Kharijite views were no mere debating point: these people meant action. Their defection from Alī’s camp led to a collapse of his military effort against Mu‘āwiya and it was a Kharijite who assassinated Alī in 661 (they had intended to assassinate Mu‘āwiya too, for they hated both of them equally, but the attempt failed).
The Kharijite movement also had a strong social basis to it, although this was never spelt out in their ideology. It gained its recruits among those who rejected not just the caliphates of Uthmān and Alī but the whole norms and behaviour of settled life which most Muslims had adopted after the great conquests and the migrations which followed. Many of their followers left the newly established garrison cities and led a wandering life, half nomads, half brigands, in the deserts of Arabia and southern Iran. To some they were romantic figures, harking back to the days of freedom when there were no taxes and no law-enforcement agencies, and their poetry, of which a great deal survives, was full of the spirit of the Jābiliyya, or pre-Islamic times, glorifying the Bedouin warrior and the life of travel and camp, raid and battle, albeit within a Muslim framework.
The movement divided into a number of groups. Two of these, known after their first leaders as the Azāriqa and Najdiya, abandoned the urban life entirely and went out to terrorize their opponents and to raid settled communities. Unsurprisingly they came into conflict with the Umayyad authorities and both of them were violently suppressed, the Najdiya in Arabia in 693 and the Azāriqa in Iran in 699. The Ibādiya, by contrast, developed a position that enabled them to live together with their non-Kharijite neighbours and accept a secular authority while waiting and hoping for the arrival of a truly Kharijite imam. This quietist attitude enabled them to survive in parts of Algeria and Oman right down to the present day.

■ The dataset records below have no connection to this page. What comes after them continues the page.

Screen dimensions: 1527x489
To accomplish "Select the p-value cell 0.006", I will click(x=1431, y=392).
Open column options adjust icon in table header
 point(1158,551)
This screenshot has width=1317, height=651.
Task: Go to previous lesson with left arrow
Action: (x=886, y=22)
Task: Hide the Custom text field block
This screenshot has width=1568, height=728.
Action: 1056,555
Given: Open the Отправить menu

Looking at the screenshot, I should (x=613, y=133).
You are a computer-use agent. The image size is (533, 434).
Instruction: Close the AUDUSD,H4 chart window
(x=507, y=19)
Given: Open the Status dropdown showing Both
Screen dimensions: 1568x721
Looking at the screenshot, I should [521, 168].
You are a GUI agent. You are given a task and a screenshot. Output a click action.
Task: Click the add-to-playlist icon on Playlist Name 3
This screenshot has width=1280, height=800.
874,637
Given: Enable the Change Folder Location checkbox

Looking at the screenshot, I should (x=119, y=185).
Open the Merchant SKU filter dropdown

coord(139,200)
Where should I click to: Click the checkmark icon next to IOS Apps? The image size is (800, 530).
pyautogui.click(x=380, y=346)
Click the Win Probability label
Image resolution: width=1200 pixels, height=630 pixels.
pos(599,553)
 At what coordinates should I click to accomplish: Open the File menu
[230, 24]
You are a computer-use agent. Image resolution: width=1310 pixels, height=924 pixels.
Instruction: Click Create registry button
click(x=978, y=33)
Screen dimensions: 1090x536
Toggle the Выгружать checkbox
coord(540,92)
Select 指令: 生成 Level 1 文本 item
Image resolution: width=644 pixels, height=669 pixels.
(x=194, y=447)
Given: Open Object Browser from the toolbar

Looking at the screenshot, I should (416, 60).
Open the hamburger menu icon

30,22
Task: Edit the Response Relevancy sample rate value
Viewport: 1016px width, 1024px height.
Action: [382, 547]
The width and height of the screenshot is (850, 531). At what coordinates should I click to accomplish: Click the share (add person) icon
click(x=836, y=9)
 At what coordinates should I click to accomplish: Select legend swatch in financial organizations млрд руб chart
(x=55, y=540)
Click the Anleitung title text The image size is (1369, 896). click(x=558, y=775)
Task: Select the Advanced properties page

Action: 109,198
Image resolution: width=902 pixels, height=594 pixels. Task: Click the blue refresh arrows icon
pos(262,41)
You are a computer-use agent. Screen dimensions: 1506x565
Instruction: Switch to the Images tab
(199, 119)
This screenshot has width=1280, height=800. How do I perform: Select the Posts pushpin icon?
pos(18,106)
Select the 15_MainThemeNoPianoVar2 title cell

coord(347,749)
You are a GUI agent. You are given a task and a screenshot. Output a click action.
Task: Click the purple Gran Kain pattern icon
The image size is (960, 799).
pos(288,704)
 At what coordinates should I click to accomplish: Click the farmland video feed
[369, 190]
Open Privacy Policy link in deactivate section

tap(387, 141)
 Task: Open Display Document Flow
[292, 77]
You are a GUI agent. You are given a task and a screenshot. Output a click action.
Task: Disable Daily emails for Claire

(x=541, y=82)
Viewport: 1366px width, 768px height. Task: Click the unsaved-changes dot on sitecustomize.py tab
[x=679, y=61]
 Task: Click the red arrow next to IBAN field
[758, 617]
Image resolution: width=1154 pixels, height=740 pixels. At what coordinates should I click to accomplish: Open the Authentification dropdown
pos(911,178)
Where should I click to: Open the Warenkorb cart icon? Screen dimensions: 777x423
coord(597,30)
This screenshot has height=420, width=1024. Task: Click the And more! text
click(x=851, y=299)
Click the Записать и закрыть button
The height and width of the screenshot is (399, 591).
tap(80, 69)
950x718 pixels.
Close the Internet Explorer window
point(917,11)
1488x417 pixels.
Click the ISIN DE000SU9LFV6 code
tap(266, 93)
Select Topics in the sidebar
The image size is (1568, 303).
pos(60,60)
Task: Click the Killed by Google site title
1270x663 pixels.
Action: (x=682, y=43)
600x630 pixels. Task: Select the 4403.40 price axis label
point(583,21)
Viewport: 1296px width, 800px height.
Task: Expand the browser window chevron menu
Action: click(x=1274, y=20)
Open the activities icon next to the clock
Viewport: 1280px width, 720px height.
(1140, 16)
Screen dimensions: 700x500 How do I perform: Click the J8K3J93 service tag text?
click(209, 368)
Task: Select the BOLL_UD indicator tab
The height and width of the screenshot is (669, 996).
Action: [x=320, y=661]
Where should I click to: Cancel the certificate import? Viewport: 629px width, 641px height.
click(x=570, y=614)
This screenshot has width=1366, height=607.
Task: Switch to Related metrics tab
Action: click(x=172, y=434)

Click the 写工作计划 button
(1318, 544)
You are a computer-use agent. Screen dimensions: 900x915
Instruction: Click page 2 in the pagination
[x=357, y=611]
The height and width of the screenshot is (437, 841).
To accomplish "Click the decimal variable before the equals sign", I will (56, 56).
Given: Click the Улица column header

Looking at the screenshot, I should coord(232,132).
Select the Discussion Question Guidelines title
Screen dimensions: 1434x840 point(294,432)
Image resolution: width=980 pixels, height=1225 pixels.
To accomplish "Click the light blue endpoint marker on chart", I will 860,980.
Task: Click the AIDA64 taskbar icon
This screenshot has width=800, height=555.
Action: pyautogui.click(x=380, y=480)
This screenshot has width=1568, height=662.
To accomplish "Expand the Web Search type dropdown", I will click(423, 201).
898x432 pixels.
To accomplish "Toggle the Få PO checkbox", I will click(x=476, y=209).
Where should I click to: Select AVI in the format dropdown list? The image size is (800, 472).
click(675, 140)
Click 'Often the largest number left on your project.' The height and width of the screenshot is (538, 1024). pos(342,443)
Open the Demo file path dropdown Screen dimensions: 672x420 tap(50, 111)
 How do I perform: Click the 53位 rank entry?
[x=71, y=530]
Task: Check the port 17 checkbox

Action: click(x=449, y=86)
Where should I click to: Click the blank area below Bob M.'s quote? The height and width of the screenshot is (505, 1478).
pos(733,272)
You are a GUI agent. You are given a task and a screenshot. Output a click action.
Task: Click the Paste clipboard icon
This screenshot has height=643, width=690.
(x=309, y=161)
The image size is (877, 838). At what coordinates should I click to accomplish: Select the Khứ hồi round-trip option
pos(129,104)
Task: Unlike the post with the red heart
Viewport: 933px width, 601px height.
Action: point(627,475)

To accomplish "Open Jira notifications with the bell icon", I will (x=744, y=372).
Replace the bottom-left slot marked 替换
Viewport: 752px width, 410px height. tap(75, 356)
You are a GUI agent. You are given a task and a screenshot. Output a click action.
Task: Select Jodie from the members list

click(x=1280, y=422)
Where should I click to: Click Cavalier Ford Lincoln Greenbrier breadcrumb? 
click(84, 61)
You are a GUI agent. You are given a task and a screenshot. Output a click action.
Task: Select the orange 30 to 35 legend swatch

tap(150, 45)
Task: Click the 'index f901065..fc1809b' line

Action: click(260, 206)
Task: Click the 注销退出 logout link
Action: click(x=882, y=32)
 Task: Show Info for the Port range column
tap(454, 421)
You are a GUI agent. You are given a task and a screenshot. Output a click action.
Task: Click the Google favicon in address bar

The assassination of Alī in 661, followed as it was by the assumption of power of Mu‘āwiya, the first Umayyad caliph, marked the end of an era marked by violence and division; but the thirty years since the death of the Prophet Muhammad had also been a period of astonishing achievements. Arab Muslims had conquered almost all of what we might describe as the central Middle East, from the eastern borders of Iran to southern Tunisia. The governments of the caliphs had also set up systems which ensured that Arab-Muslim government lasted after the initial conquests were over. The caliphs and the idea of caliphate played a key role in this achievement. The nature of the office was still undefined and the method of choosing the leader hardly explored. But this uncertainty encouraged flexibility.
Many different groups had their own ideas about who the caliph should be and what he could do, but no one, apart possibly from some small groups of Kharijites, argued that the caliphate was unnecessary and could be abolished. The concept offered the opportunity for diverse groups to develop it as they saw fit, but fundamentally presented an ideal of rulership which combined political and military leadership with spiritual guidance. It could also offer a leadership which was responsive to the needs of Muslims but was also, and crucially, respectful of what were seen to be God’s decrees. The history of the caliphate of the Orthodox period raised almost all the main issues about powers and personalities which have dominated the discussions of the nature and potential of the office ever since.